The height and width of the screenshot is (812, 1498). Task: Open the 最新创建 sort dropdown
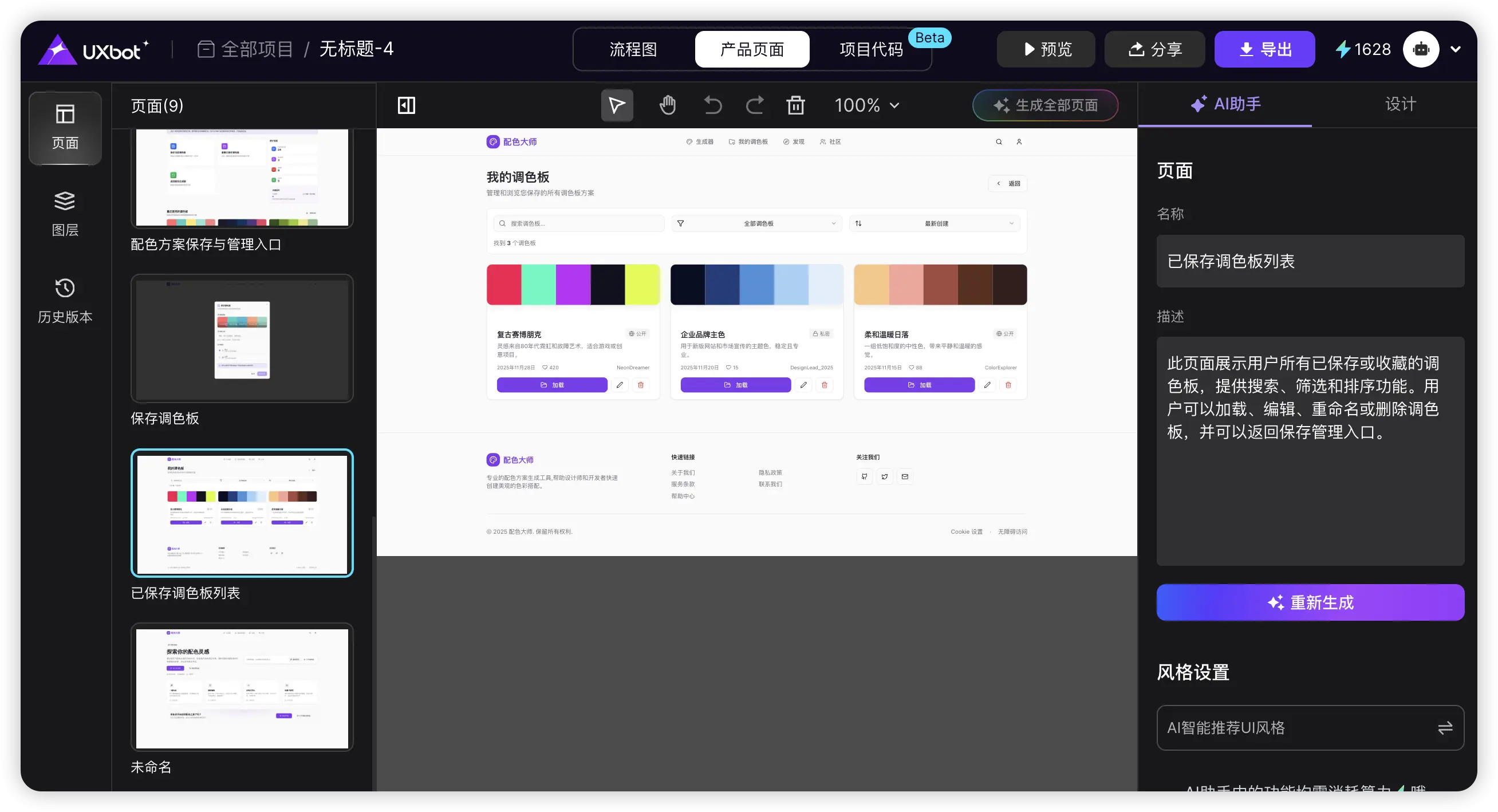935,223
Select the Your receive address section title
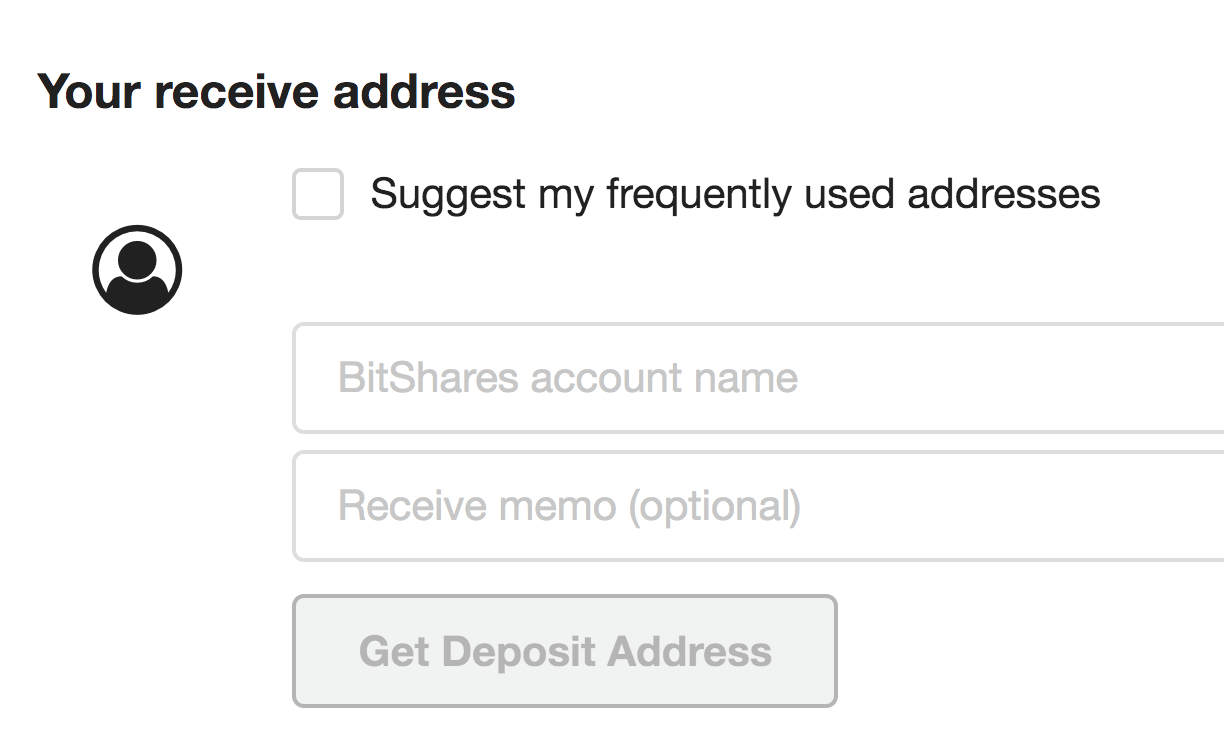This screenshot has width=1224, height=744. click(x=277, y=92)
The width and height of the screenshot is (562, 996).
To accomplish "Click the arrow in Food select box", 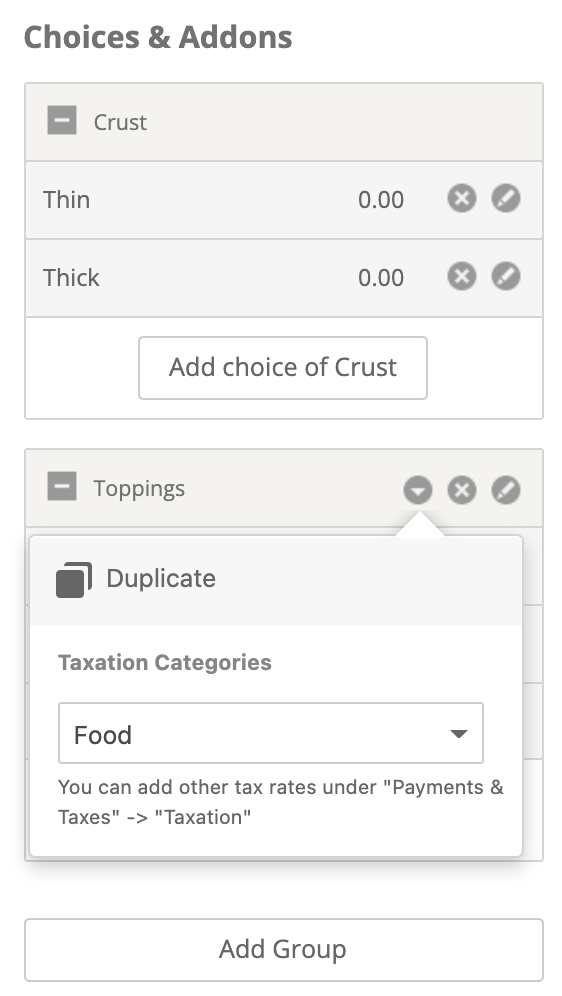I will coord(458,734).
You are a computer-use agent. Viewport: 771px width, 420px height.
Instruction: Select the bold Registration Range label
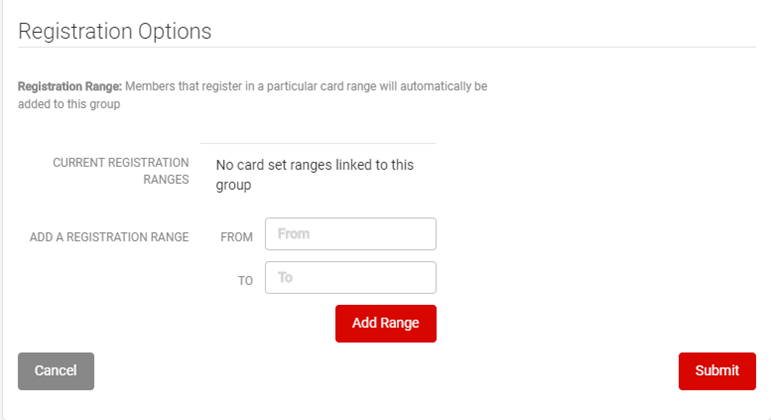coord(70,87)
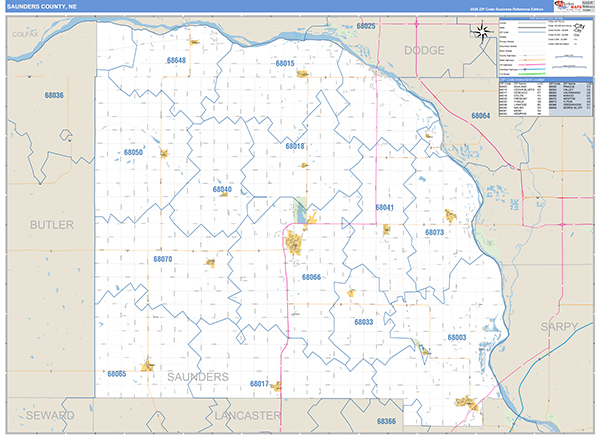Screen dimensions: 600x435
Task: Click the Wahoo city marker near 68066
Action: click(296, 242)
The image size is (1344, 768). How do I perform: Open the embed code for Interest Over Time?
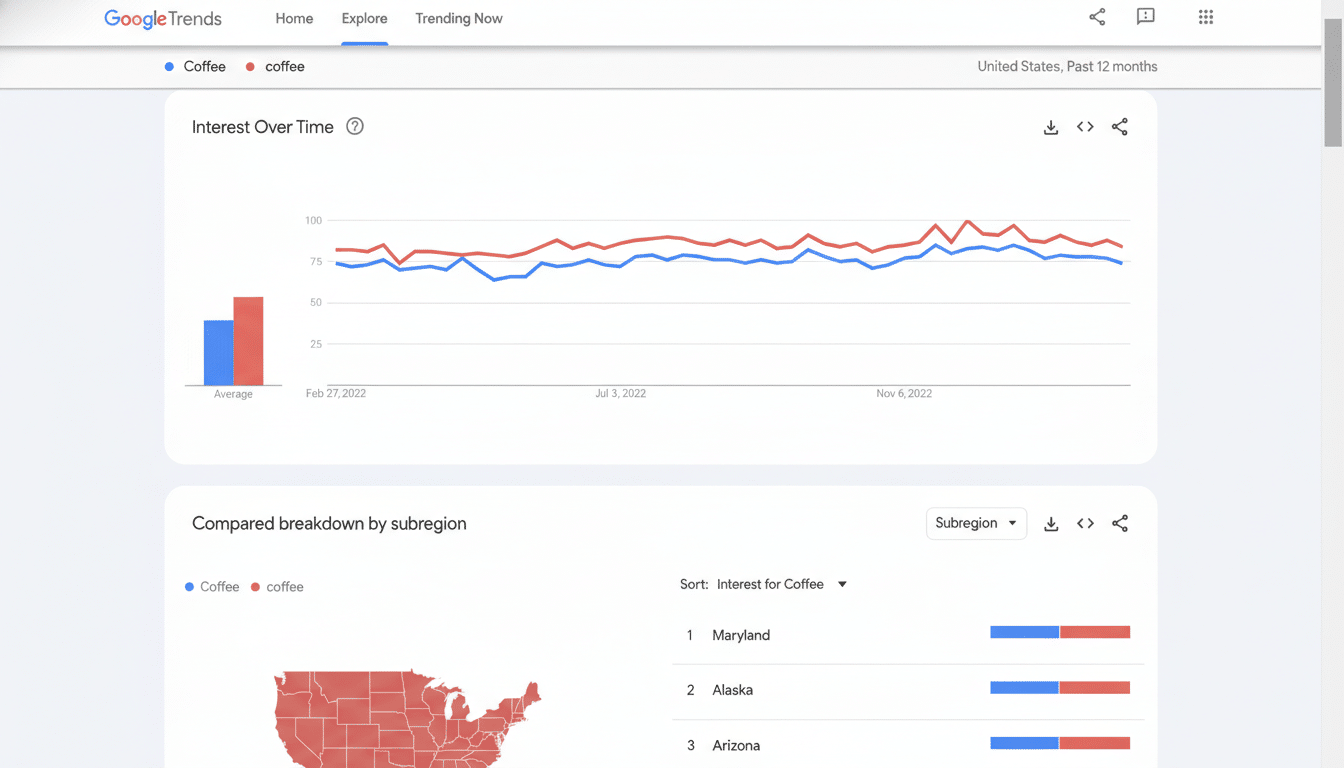coord(1085,127)
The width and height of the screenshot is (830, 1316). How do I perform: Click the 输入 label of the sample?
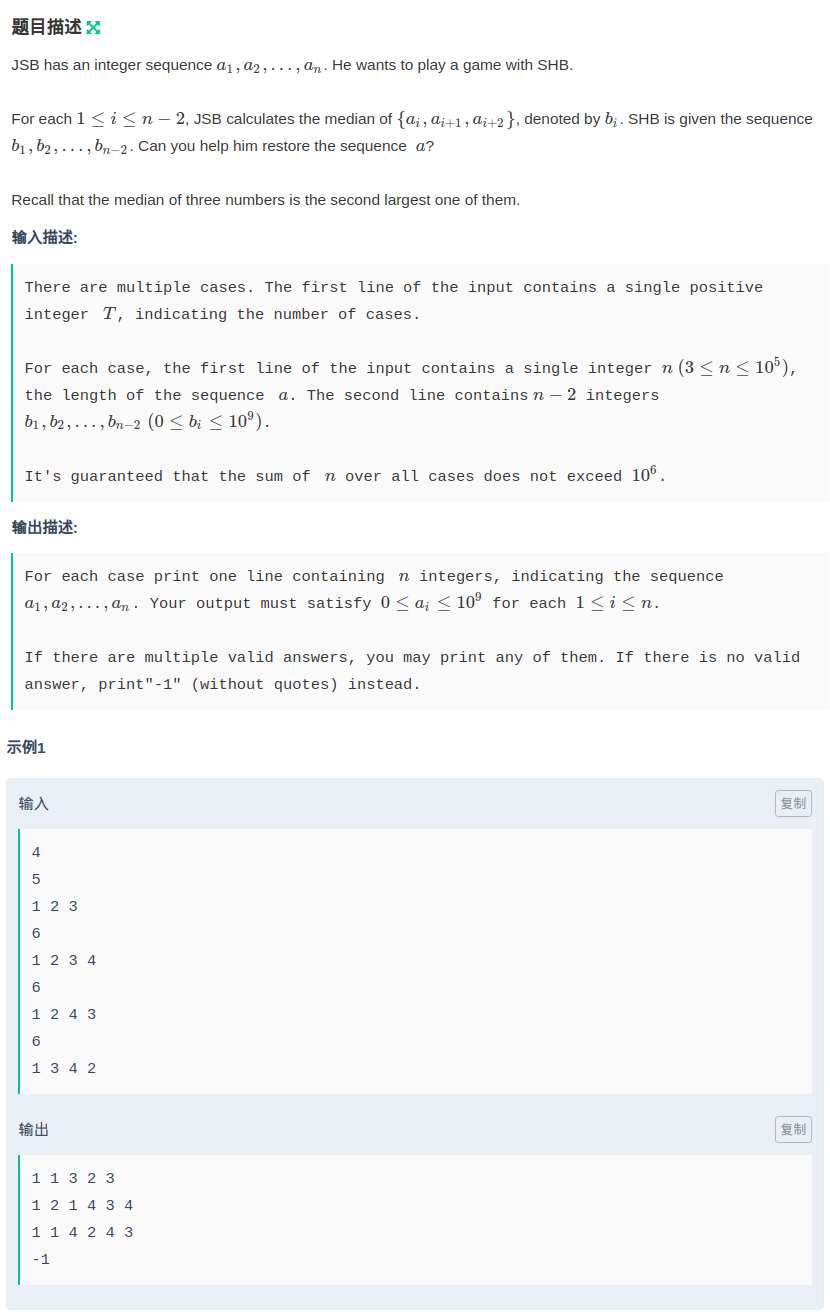33,803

━━━━━━━━━━━━━━━━━━━━━━━━━━━━━━

GIVEN INSTRUCTION
Please retype everything from the line containing "You are a computer-use" down to the last of the items, leaving out the pictures.

TASK RESULT
You are a computer-use agent. Viewport: 771px width, 420px height.
Instruction: Select the bold Registration Range label
coord(70,87)
Screen dimensions: 600x435
Task: Click the Wahoo city marker near 68066
Action: click(296, 242)
The image size is (1344, 768). How do I perform: Open the embed code for Interest Over Time?
coord(1085,127)
The width and height of the screenshot is (830, 1316). How do I perform: Click the 输入 label of the sample?
33,803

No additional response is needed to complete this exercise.